Sehnsucht nach dem Hochgebirge
Im Zeitalter der Romantik um 1800 entwickelte sich in den urbanen Zentren, in bürgerlichen und aristokratischen Häusern, ein neuer Blick auf Gletscher. Landschaft wurde nun als Gegenwelt zur aufkommenden Industrialisierung und Moderne sakralisiert, Hochgebirge als Orte des «Erhabenen», der beinah religiösen Andacht neu interpretiert. Der Tourismus und Alpinismus kamen auf. Wenngleich zunächst noch elitären Kreisen vorbehalten, waren damit die Weichen für die Entwicklung des alpinen Raumes in den kommenden zwei Jahrhunderten gestellt: Viele Alpentäler wurden zur Destination eines Natur- und Alpinsport-Tourismus, der einerseits ländliche Idylle im Tal und andererseits dramatische Gletscherlandschaften in der Höhe suchte – und zugleich schuf.
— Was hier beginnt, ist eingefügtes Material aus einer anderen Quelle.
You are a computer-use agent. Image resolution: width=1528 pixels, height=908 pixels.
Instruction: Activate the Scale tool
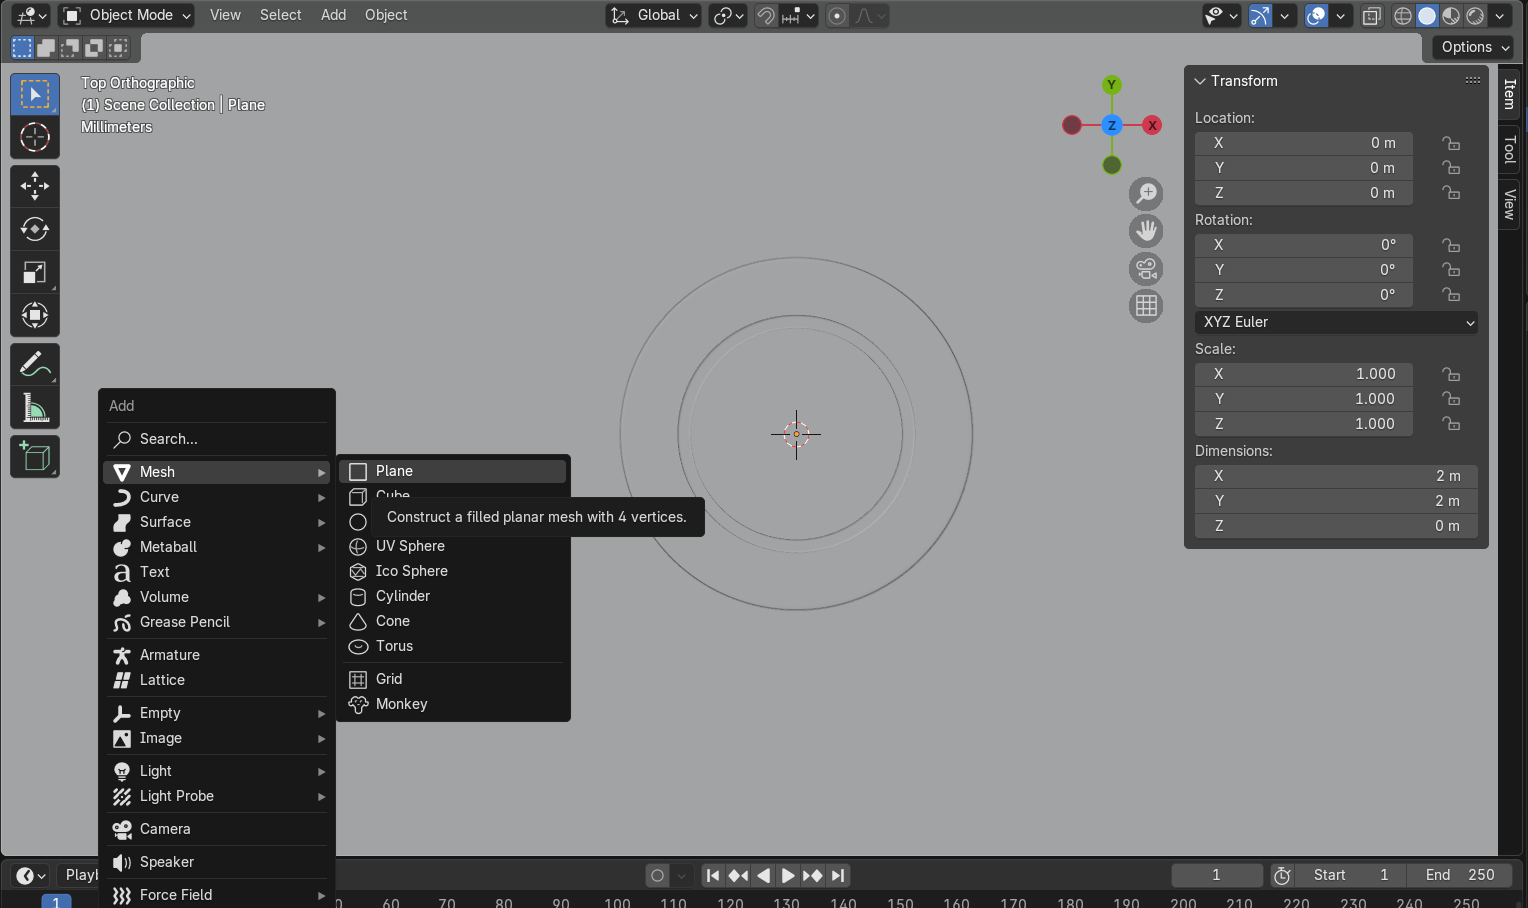(35, 273)
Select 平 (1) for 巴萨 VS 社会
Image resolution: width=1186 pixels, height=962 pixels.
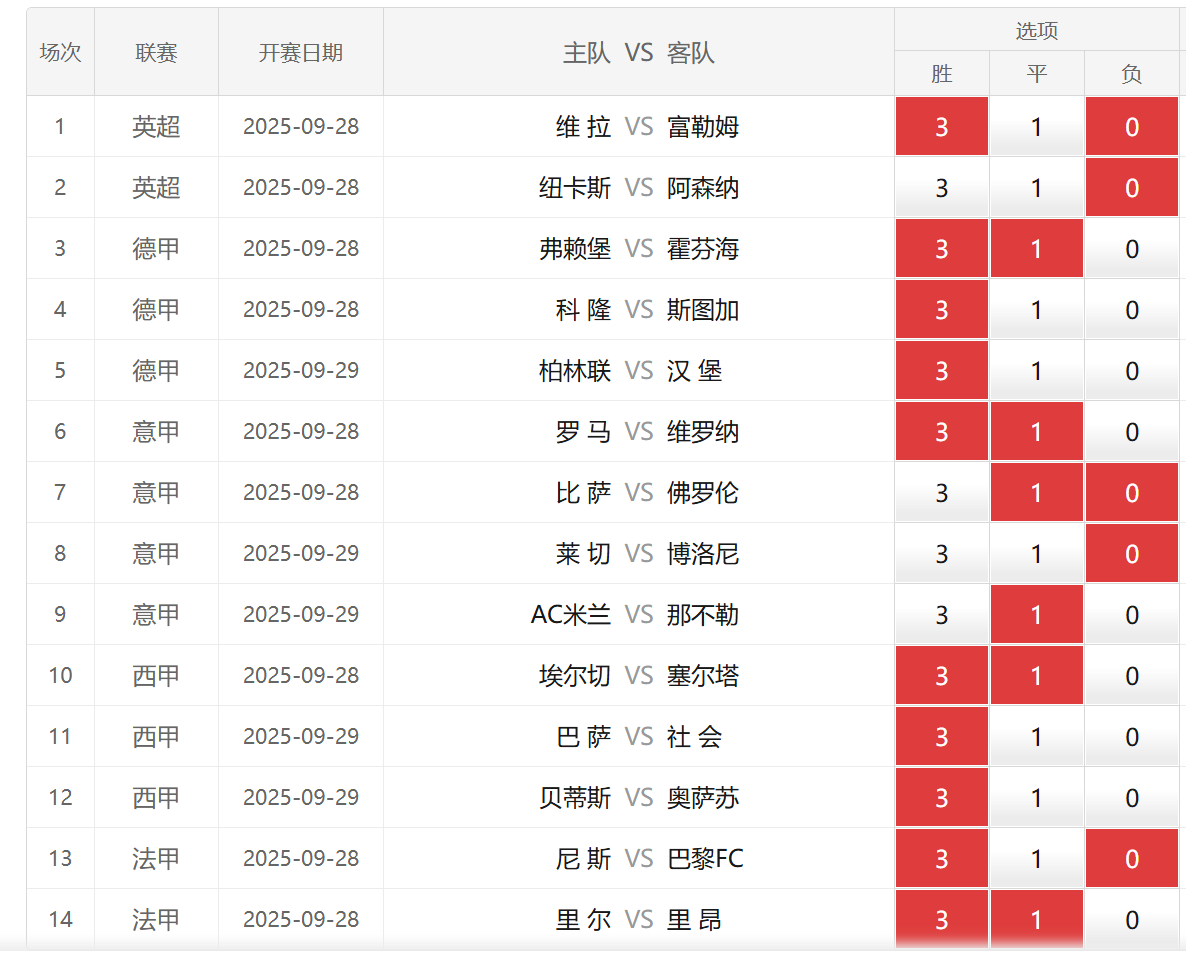click(1036, 737)
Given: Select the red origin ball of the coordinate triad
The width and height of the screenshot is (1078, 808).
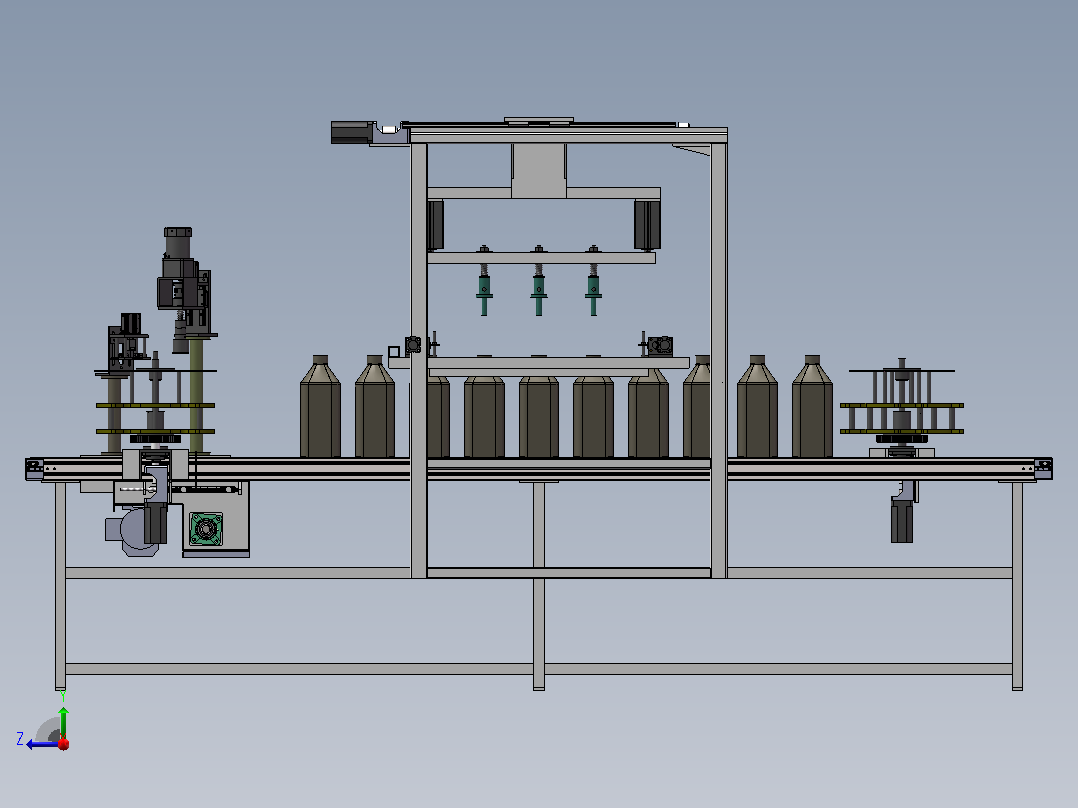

Ausgehend von ortsfremden Menschen veränderte sich nun der Blick auf die Gletscher massgeblich: Gletscherland schaften wurden zu Orten der Sehnsucht. Aussichtspunkte, garniert mit Pavillons und Bänken, Panoramawege und später -strassen entstanden in den Alpentälern und zogen «Sommerfrischler» in Scharen an. Gletscher wurden auch zu einem attraktiven Ziel für Kunstschaffende, ihre in Öl auf Leinwand festgehaltenen dramatischen Hochgebirgslandschaften fanden bald den Weg in wohlhabende Häuser in ganz Europa. Der im Grunde romantische Blick auf Gebirge und Gletscher ist bis heute in unserer Gesellschaft ungebrochen. Vieles hat sich im 20. Jahrhundert geändert: Urlaub in den Bergen wurde für Arbeiterfamilien und Mittelstand leistbar, die Fotografie löste die Landschaftsmalerei weitgehend ab, und seit dem Gletscherhöchststand um 1850 begleitet ein allgemeines Wehklagen die schmelzenden Eismassen. Zugleich wurde der Blick auf die Alpengletscher sehnsüchtiger denn je – und sowohl Bildaufbau als auch Bildsprache haben sich seit den Malern der deutschen Romantik bis zu den heute millionenfach produzierten Instagram-Fotos kaum verändert.
Hoffen und Bangen
Vor dem Hintergrund des rasanten Klimawandels erreicht der sehnsüchtige Blick auf Gletscher eine neue Dimension: Hochalpine Schutzhütten werden gestürmt, Gletschertouren sind ausgebucht, und erneut wendet sich die bildende Künstlerschaft verstärkt den Gletschern zu. Heute steht jedoch nicht mehr die dramatische Schönheit der einstigen Eisriesen, sondern ihr dramatischer Schwund im Fokus der Kunst – und mit ihm die Trauer um Verlust, das Bangen vor bevorstehenden Veränderungen und die Hoffnung auf Schutz. Einmal mehr lässt sich der Blick auf Gletscher als Spiegel unserer Gesellschaft lesen.